My thinking is that "plain old ascii" might be used in the text encoded in the file. Sometimes a file containing Private Use Area characters is a mix of regular Unicode Latin characters with just a few Private Use Area characters mixed in with them. So my suggestion of using circled characters is for disambiguation purposes. The circled characters in the PUAINFO sequence would not be displayed if a special software program were being used to read in the text file, then act upon the information that is encoded using the circled characters.
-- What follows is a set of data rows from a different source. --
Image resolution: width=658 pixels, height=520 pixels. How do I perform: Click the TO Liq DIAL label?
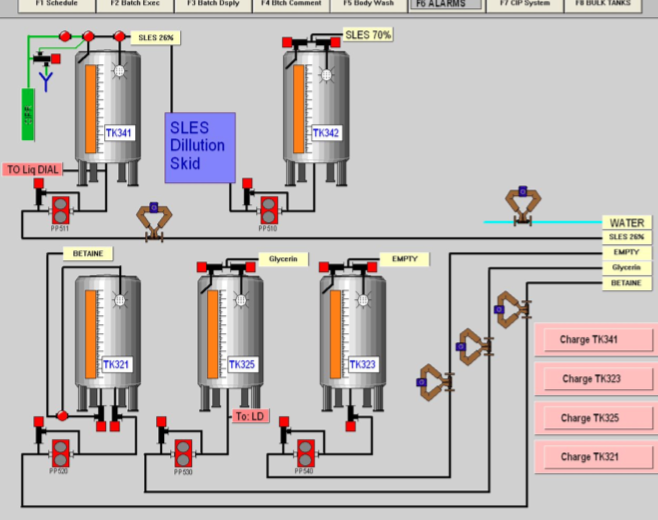coord(33,170)
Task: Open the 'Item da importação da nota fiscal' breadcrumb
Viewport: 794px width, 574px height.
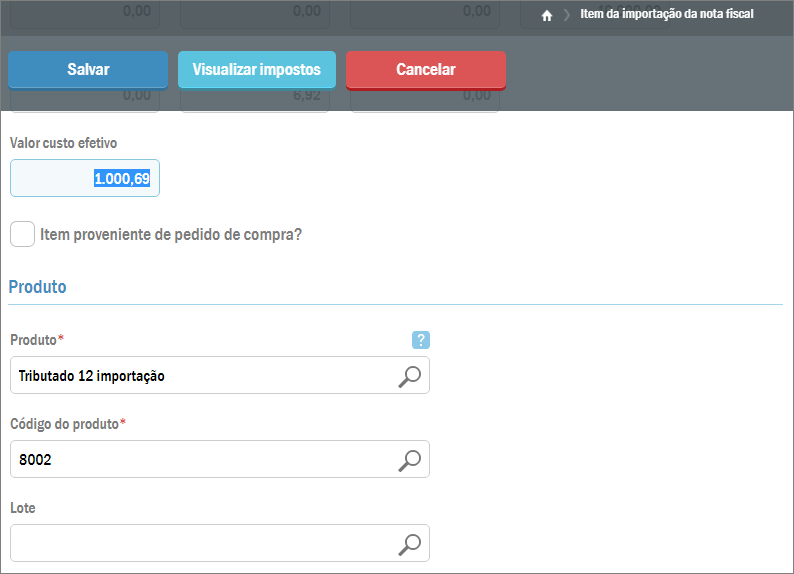Action: point(666,14)
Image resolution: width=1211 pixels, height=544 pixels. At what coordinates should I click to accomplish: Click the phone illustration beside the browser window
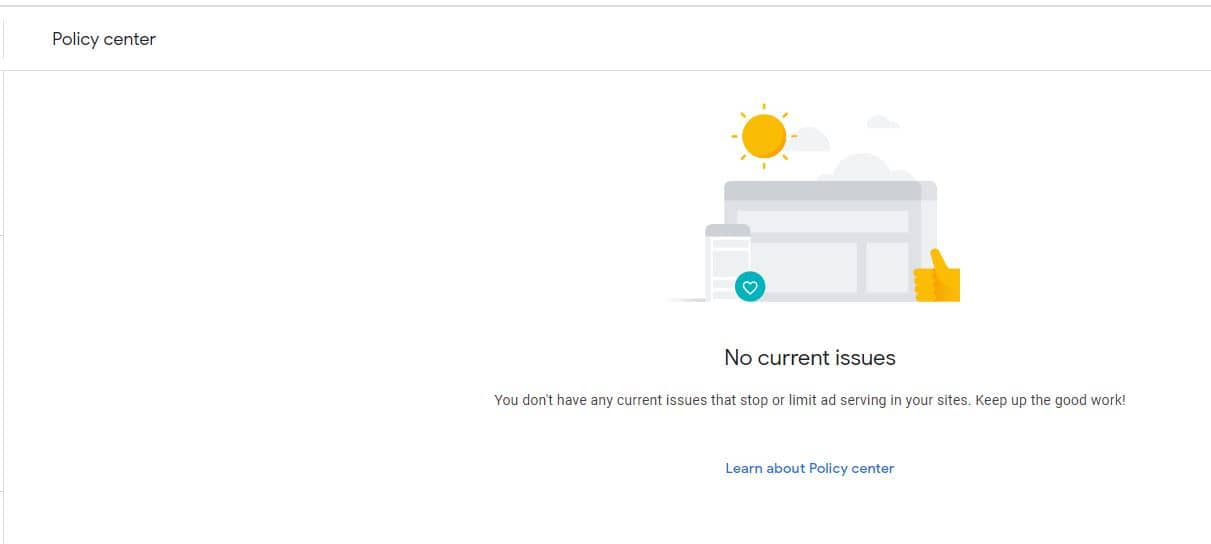(x=728, y=262)
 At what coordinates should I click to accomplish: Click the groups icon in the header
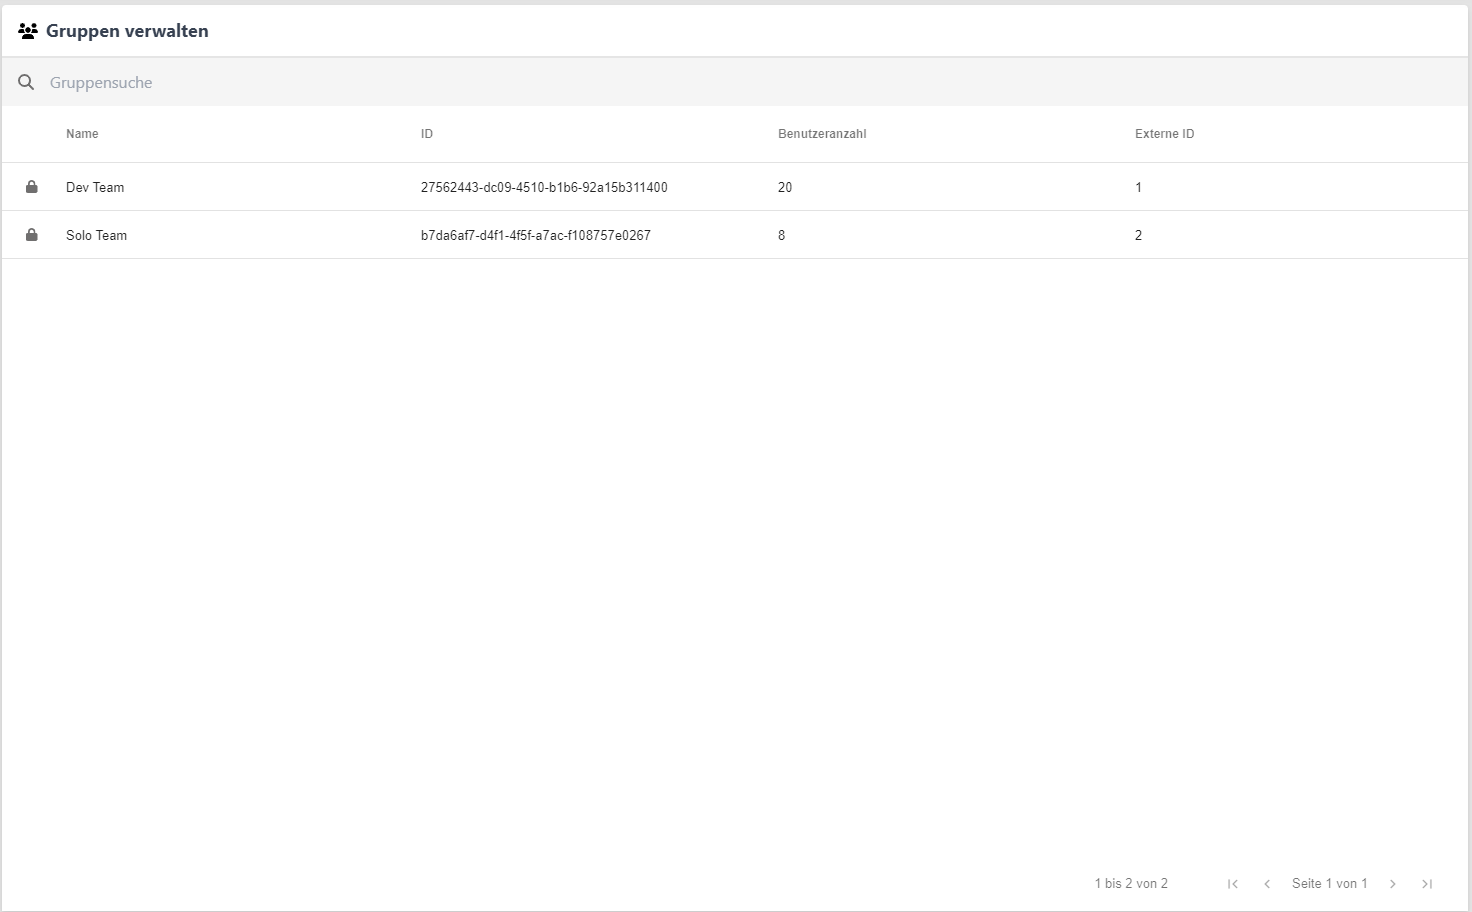[x=28, y=31]
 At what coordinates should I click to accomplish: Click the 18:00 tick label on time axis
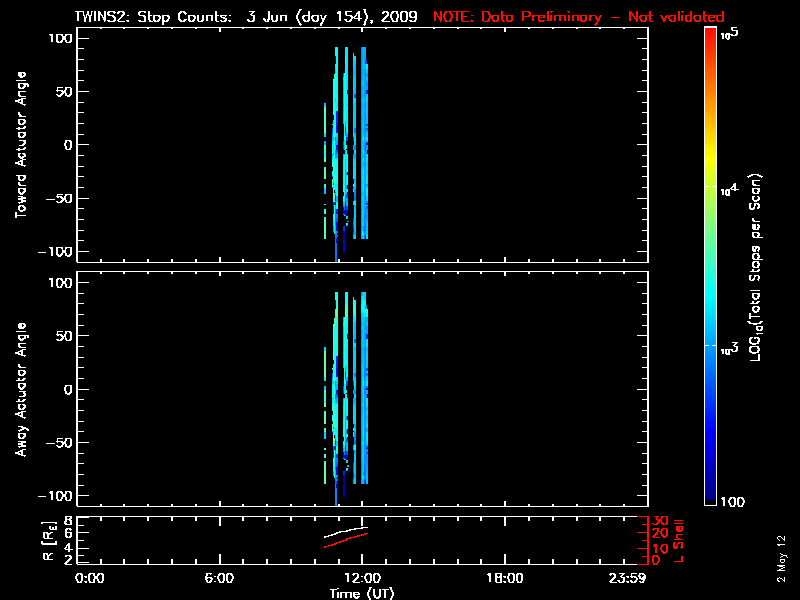504,578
What if circled characters are used in the text encoded in the file?  They're characters too, people use them and all.  Whenever you designate some characters to be used in a way outside their normal meaning, you have the problem of how to use them *with* their normal meaning.  So there are various escaping schemes and all.  So in XML, all characters have their normal meanings—except <, >, and &, which mean something special and change the interpretations of other nearby characters (so "bold" is a word in English that appears in the text, but "<bold>" is part of an instruction to the renderer that doesn't appear in the text.)  And the price is that those three characters have to be expressed differently (&lt; &gt; &amp;).  I don't really see what you gain by branding some large swath of unicode ("circled characters") as "special" and not meaning their usual selves, and for that matter making these hard-to-type characters *necessary* for using your scheme, when you could do something like what XML does, and say "everything between < and > is to be interpreted specially, and there, these characters have the following meanings" and then have some other way of expressing those two reserved characters.  (not saying you need to do it XML's way, but something like that: reserve a small number of characters that have to be escaped, not some huge chunk.)
My thinking is that using this method just adds some encoded information at the start of the text file and does not require the whole document to become designated as a file conformant to a particular markup format.

That's another way of saying that this is a markup format which accepts a large variety of plain texts.  Because you ARE talking about making a "particular markup format," just a different and new one.

I guess there's not even any reason for me to argue the point, though, since it is up to you how to design your markup language, and you can take advice (or not) from anyone you like.  Draw up some design, find some interested people, start a discussion, and work it out.  (but not here; this list is for discussing Unicode.)